Prioritizing structural variants and CNV

2

Entering edit mode

4.5 years ago

jan ▴ 170

Hi All,

I'm pretty new in analysing SV and CNV. We have WGS PacBio long reads germline sequencing reads that have been aligned using pbalign tool to reference sequences （GRCh37/hg19). Variants were called using the variantCaller.py from GenomicConsensus package (https://github.com/PacificBiosciences/GenomicConsensus). Variants were annotated with ANNOVAR for protein coding changes, affected genomic regions, allele frequency reported by some big projects, deleteriousness prediction, etc. The whole process were done by the sequencing company that we sent our sample to.

I am more familiar with Illumina WGS short reads sequencing and analysing SNV and small indels. I have few question regarding SV and CNV analyses.

1) I would like to do some QC to the results (eg check variant counts based on variant type) that we have obtained from the sequencing company but I am not too sure what are the accepted standards. Could you please point me to the right literatures or blogs?

2) For my previous analysis for Illumina WGS short reads sequencing, I used to use two variant different callers and get the unity of both callers, and the results are better than just using one caller. Upon reading, I found a workflow that combines multiple callers https://github.com/wdecoster/nano-snakemake that seem to perform better. Has anyone benchmarked different callers, combined, alone?

3) I am not too sure what information should I use to filter for diseased related SV and CNV. For SNV and small indels for example, I would use information such as population frequency based on gnomAD, in silico predictions eg REVEL, PROVEAN and MaxEntScan, and clinical information based on ClinVar database. Could you please suggest the information (and relevant databases) that I can use to prioritize SVs and CNVs.

Thank you.

PacBio CNV SV • 1.8k views

ADD COMMENT • link updated 4.5 years ago by WouterDeCoster 47k • written 4.5 years ago by jan ▴ 170

score 5 · Accepted Answer · 2019-10-29

I see you separate CNV from SV in your question, while in my opinion, a CNV is a subtype of an SV. So I don't consider them separately.

1) I would like to do some QC to the results (eg check variant counts based on variant type) that we have obtained from the sequencing company but I am not too sure what are the accepted standards. Could you please point me to the right literatures or blogs?

For a human genome, you would expect ~25k-30k structural variants (defined as any variant larger than 50 bp). So you can count them.
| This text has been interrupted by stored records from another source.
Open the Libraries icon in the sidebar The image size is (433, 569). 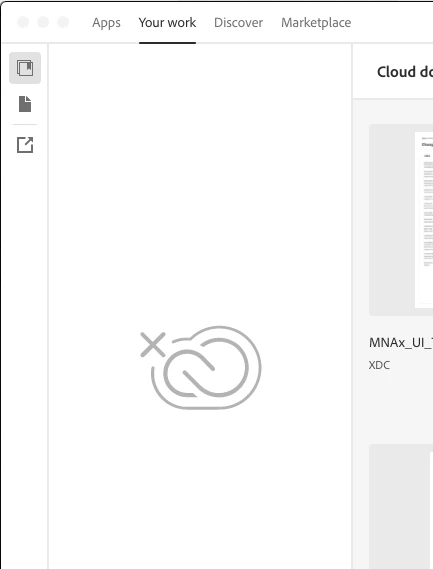pos(25,68)
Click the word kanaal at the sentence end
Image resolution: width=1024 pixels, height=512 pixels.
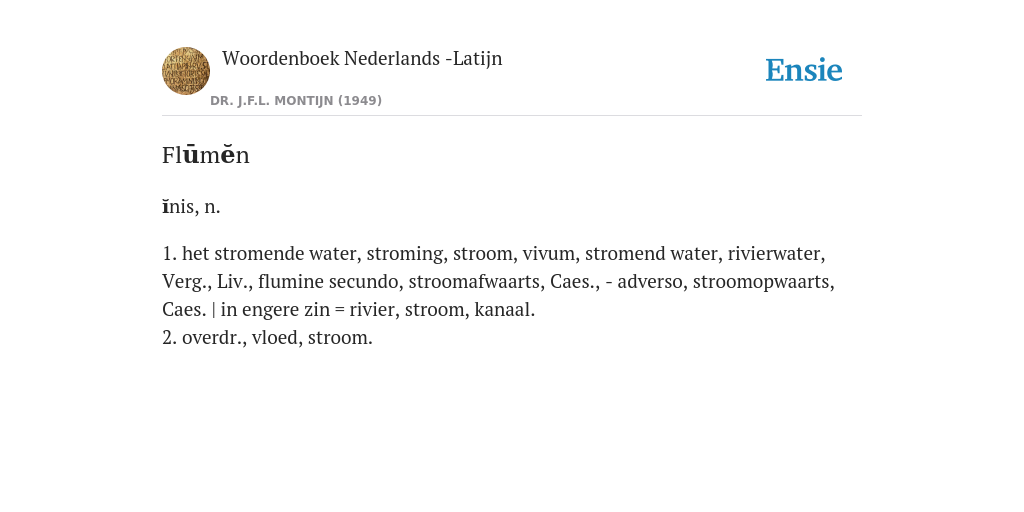pyautogui.click(x=502, y=310)
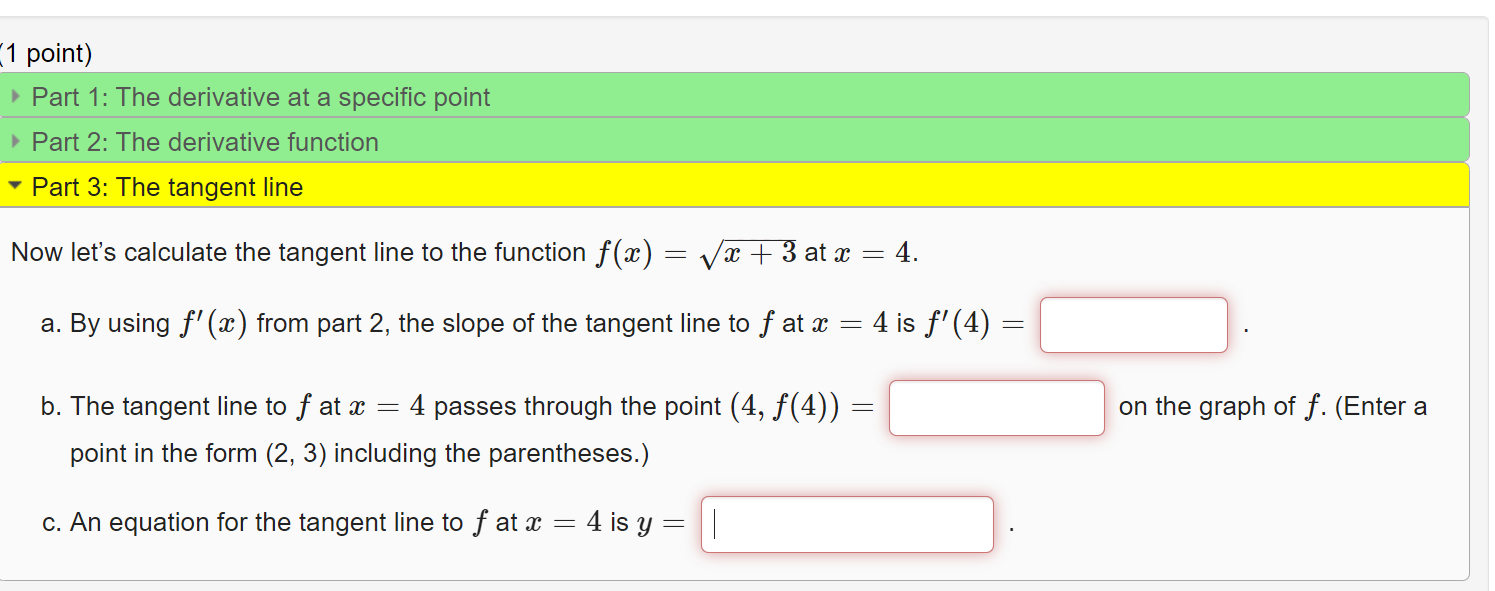Click the slope answer box for f'(4)
This screenshot has height=591, width=1495.
point(1133,324)
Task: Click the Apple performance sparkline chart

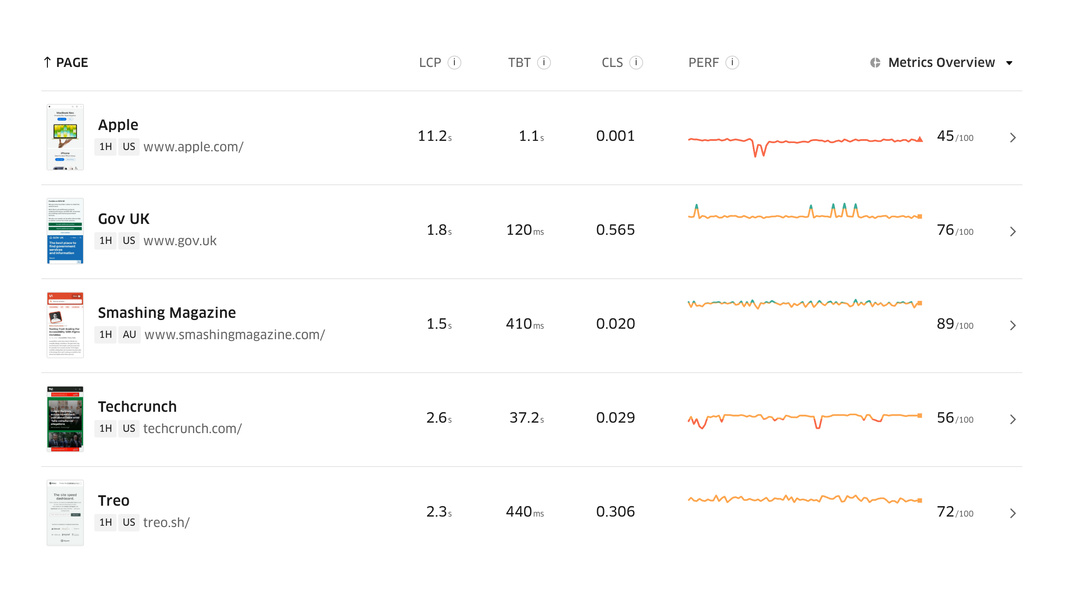Action: pyautogui.click(x=805, y=142)
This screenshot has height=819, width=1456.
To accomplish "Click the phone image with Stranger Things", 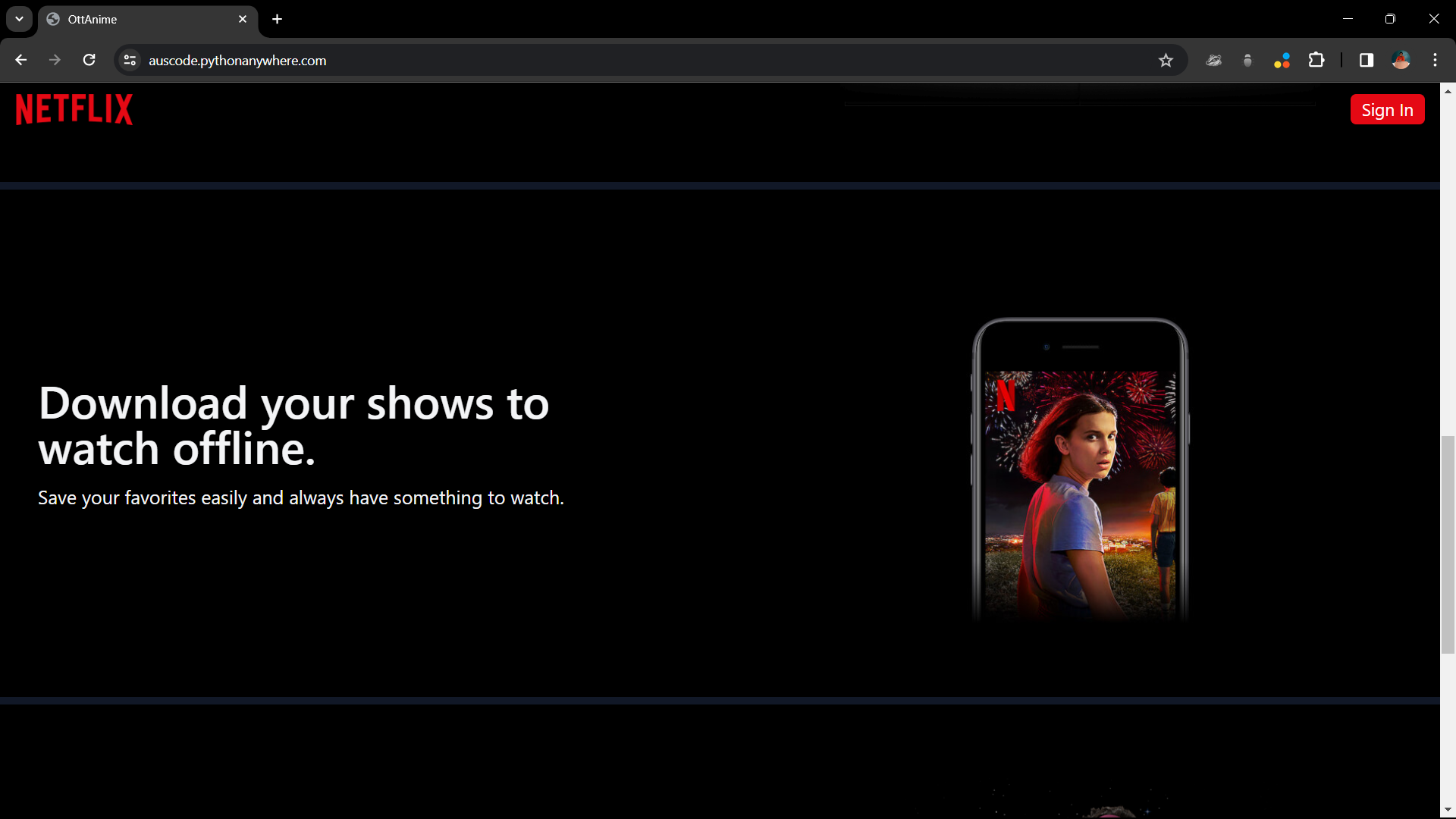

What is also useful is making a variant length histogram. For humans you expect a peak around 300 bp (SVs involing Alu elements) and 6 kb (SVs involving L1 elements). I have a tool which does this and more SV handling tasks called surpyvor. For some more complex tasks it's a convenient wrapper around SURVIVOR . surpvyor lengthplot will give you the SV length plot and variant counts per type.

There have been a couple of papers on SVs from long reads, including the one from Audano et al., which can give you some idea of what to expect.

2) For my previous analysis for Illumina WGS short reads sequencing, I used to use two variant different callers and get the unity of both callers, and the results are better than just using one caller. Upon reading, I found a workflow that combines multiple callers https://github.com/wdecoster/nano-snakemake that seem to perform better. Has anyone benchmarked different callers, combined, alone?

Sensitivity can be boosted by taking the union of calls, specificity by taking the intersection. We have done some benchmarking of callers in our paper. I welcome all feedback on our snakemake workflow.